Chapter 13: Our turn.

1.4K 196 11
                                    

Dua tahun lalu, soal pemyakitnya; Jake jujur, dan gue sangat berterima kasih atas itu.

Beberapa bulan yang lalu, oma bilang Jake hampir kehilangan nyawanya di meja operasi dan nggak sadar berhari-hari setelah melewati banyak hari dengan kesakitan.

Dia nggak banyak bicara, namun banyak kecewa sama ayah; sama bunda. Setiap hari, mungkin dia bertanya-tanya alasan kenapa dia ditinggal, kenapa nggak ada orang lain selain oma dan opa di rumah ketika dia pulang sekolah, dan kenapa orangtua yang katanya kerja itu nggak pernah jemput dia.

Sampai pada akhirnya, Jake remaja berhenti penasaran dan mengharapkan kehadiran oranglain dalam hidupnya.

Dia jadi terlalu mandiri, oma bilang.

Tidak ada yang tau kalau Jake kesakitan sampai dia pingsan di suatu pagi.

Berbulan-bulan kemudian, dia melakukan pengobatan dan banyak pemeriksaan; sambil menunggu donor yang tepat. Oma dan opa tentu tidak bisa, jelas karena mereka sudah lanjut usia.

Saat itu, hanya ada Jake dan keputusasaan.

Jangankan gue, ayah sama bunda pun enggak diizinkan untuk tau.

Supaya tidak ada orang yang akan merasa kehilangan, katanya.

Dia membatasi diri dengan lingkungan sekitar, tidak berani bermimpi besar dan tidak mau melakukan apapun. Sampai suatu hari, dia mendapatkan donor, anak seumurannya yang terlibat kecelakaan.

Jake dioperasi, lalu sadar kembali.

Sadar dengan rasa bersalah karena untuk pertamakalinya, dia menganggap telah hidup karena pertolongan oranglain.

Tentu jadi beban untuknya, setiap kali berhadapan dengan orangtua pendonor; Jake selalu tak mampu menatap, walaupun kematian anak mereka tak ada hubungannya dengan Jake.

Anak itu terdaftar sebagai pendonor dan Jake membutuhkannya, itu saja.

Tidak ada yang menyalahkan Jake juga, selain dirinya sendiri.

Dia memang begitu ternyata; selalu suka menyakiti diri sendiri.

"Wanna talk about Cambridge?"

Adalah pertanyaan pertama yang gue suarakan, ketika kami berdua sampai di rumah dan berbaring di atas kasur yang sama.
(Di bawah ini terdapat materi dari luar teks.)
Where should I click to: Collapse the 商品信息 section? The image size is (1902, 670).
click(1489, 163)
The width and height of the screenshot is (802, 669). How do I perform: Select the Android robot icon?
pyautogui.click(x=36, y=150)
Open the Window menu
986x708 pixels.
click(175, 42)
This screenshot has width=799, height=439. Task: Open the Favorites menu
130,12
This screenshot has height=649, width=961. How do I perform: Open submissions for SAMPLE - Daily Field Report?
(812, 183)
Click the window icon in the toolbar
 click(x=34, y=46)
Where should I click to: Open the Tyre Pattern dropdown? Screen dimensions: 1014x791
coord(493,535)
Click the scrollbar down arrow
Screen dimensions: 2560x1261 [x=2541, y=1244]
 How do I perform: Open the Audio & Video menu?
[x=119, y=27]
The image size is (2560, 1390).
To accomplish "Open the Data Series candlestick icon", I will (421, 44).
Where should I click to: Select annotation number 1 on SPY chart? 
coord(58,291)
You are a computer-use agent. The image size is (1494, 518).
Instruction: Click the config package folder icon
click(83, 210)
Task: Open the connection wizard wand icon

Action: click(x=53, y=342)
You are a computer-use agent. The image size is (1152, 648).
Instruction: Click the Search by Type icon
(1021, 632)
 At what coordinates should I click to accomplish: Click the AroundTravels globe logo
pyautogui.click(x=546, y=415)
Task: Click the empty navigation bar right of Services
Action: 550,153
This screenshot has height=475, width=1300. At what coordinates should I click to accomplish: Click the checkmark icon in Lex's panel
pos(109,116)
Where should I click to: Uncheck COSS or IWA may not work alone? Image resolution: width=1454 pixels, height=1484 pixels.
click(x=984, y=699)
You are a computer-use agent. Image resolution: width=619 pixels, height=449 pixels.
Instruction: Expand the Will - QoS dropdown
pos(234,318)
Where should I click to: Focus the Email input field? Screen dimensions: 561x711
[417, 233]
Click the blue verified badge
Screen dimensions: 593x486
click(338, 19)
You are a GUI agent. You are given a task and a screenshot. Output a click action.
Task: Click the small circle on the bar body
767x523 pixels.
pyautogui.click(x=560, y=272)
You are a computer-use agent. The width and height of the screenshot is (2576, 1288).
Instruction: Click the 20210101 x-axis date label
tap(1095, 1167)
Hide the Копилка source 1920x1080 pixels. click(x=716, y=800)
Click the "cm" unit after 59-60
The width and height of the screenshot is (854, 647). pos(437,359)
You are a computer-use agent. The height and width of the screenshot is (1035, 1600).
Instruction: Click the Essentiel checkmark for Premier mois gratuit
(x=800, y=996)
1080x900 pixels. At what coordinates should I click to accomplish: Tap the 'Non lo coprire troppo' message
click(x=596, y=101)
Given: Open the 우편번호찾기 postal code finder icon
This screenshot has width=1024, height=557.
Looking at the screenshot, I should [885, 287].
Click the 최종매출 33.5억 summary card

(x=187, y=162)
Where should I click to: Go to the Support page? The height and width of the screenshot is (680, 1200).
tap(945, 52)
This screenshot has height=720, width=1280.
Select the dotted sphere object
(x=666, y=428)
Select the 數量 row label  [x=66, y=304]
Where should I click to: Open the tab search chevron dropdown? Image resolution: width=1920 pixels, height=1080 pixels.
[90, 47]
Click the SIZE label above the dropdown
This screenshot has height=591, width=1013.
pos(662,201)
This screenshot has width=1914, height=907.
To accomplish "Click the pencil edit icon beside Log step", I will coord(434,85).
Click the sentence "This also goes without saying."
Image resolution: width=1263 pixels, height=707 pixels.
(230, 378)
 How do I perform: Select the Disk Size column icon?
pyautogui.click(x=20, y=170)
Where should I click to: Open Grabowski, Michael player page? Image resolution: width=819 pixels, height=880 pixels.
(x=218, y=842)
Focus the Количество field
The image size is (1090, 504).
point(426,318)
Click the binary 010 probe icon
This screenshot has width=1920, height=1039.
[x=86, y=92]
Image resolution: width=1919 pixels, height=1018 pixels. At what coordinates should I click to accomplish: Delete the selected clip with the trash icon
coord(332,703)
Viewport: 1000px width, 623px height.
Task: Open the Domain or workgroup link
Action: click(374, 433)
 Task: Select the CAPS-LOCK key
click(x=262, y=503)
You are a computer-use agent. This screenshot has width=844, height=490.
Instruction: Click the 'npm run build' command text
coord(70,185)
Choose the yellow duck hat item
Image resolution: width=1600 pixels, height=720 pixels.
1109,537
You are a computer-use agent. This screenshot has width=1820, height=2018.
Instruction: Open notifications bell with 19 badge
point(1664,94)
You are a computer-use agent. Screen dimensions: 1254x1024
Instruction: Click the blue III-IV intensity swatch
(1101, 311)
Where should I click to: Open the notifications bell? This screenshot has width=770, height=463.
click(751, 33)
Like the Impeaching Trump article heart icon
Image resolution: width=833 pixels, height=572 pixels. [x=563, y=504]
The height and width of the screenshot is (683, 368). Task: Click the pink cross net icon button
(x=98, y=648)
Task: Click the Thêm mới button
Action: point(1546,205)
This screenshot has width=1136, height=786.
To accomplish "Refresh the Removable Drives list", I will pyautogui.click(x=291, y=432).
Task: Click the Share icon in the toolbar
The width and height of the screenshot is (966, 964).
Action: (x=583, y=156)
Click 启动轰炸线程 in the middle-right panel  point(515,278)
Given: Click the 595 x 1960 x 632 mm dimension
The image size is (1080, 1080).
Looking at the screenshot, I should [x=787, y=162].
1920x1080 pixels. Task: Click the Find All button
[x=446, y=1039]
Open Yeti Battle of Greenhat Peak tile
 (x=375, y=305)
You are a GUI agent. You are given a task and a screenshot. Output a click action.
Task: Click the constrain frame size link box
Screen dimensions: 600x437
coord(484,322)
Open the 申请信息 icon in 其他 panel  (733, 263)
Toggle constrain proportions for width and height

Malam ini, setelah ayah sama bunda pulang dan cerita semua tentang Jake; gue jadi pengen tidur di kamar yang sama, kayak pertama kalinya dia datang dan ngungsi di kamar gue.

"Kamu beneran mau pindah ke Cambridge?" tanya gue lagi, kali ini menoleh pada Jake; menyebutnya dengan 'kamu' seperti apa dia memanggil gue.

"Oma kasitau?"

Gue mangganguk, dan yakin Jake sadar akan hal itu walaupun dia menatap langit-langit kamar.

"Masih planning, belum pasti." balasnya, lalu merapatkan selimut seperti kepompong.

"Belum pasti, tapi kamu udah beli apartment." cibir gue nggak terima.

"Oma kasitau yang itu juga?"

Gue menggeleng.
"Bunda yang kasitau, dan oma udah cerita semuanya."

Jake tidak menanggapi lagi, dia terlalu irit ngomong setelah keluar dari rumah sakit tadi sore.

"lo emang nggak beneran mau tinggal di sini ternyata." ucap gue lagi.

Agak pedih, tapi tak mengapa.

Mimpi kecil gue, tentang istana pasir; ternyata selamanya Jake tidak akan setuju.